Highly efficient photocatalytic degradation of organic pollutants by mesoporous graphitic carbon nitride bonded with cyano groups

Abstract

Constructing high-performance visible-light responsive photocatalyst to remediate organic pollutants from wastewater is of great challenge in recent years. In this study, by using SiO2 clusters as a template, mesoporous graphitic carbon nitride nano-clusters (NC MCN) were fabricated as a high-activity photocatalyst. The confined growth of carbon nitride in the presence of SiO2 clusters introduced extra structural defects to the carbon nitride framework including nitrogen vacancies and cyano groups, which was confirmed by employing different characterization analyses. These structural defects created midgap states below the conduction band, which improved light-harvesting efficiency and suppressed electron-hole recombination. Thus, NC MCN showed high photocatalytic activity toward degradation of both tetracycline and rhodamine B under visible light irradiation. Complete degradation of 15 mL solution of 15 ppm tetracycline was achieved in 30 min compared to the bulk catalyst (taking more than 3 h). Furthermore, NC MCN demonstrated high stability after reusing for 8 consecutive photodegradation cycles.
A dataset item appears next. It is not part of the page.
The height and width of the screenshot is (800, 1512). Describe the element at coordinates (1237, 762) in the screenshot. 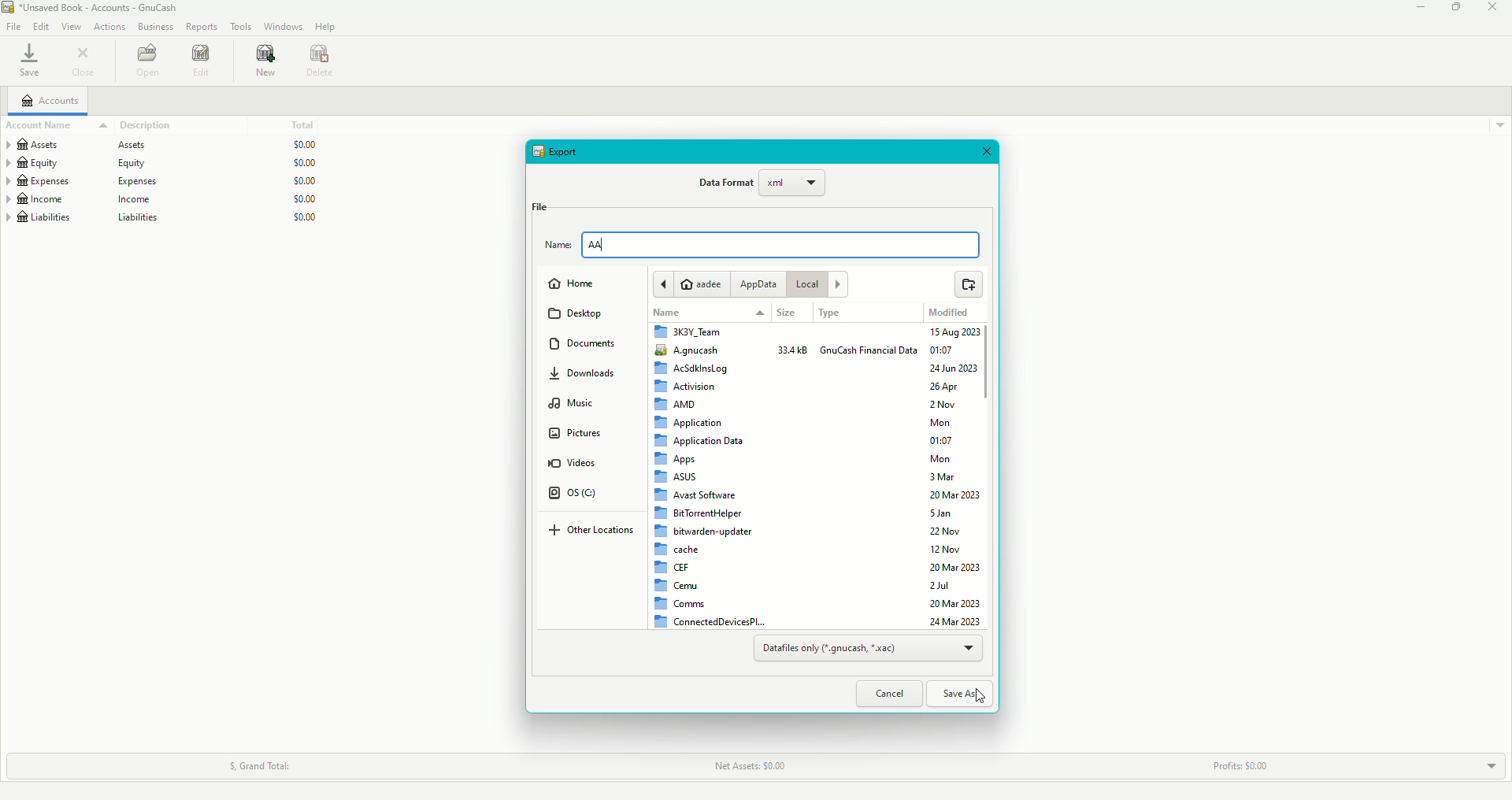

The total organic carbon concentration at different reaction time showed a rising and falling trend, which illustrate photodegradation process, i.e. adsorption, photodegradation, and mineralization. By liquid chromatography-mass spectroscopy analysis, the produced intermediates during the tetracycline degradation were proposed, which showed the formation of smaller molecules in just 15 min. The toxicity of the intermediates was analyzed using quantitative structure-activity relationship estimation and the outcomes exhibited that the toxicity of the solution reduced as the reaction time increased. This comprehensive study from photodegradation process to mineralization of TC demonstrated NC MCN as a promising photocatalyst for sustainable treatment of wastewater.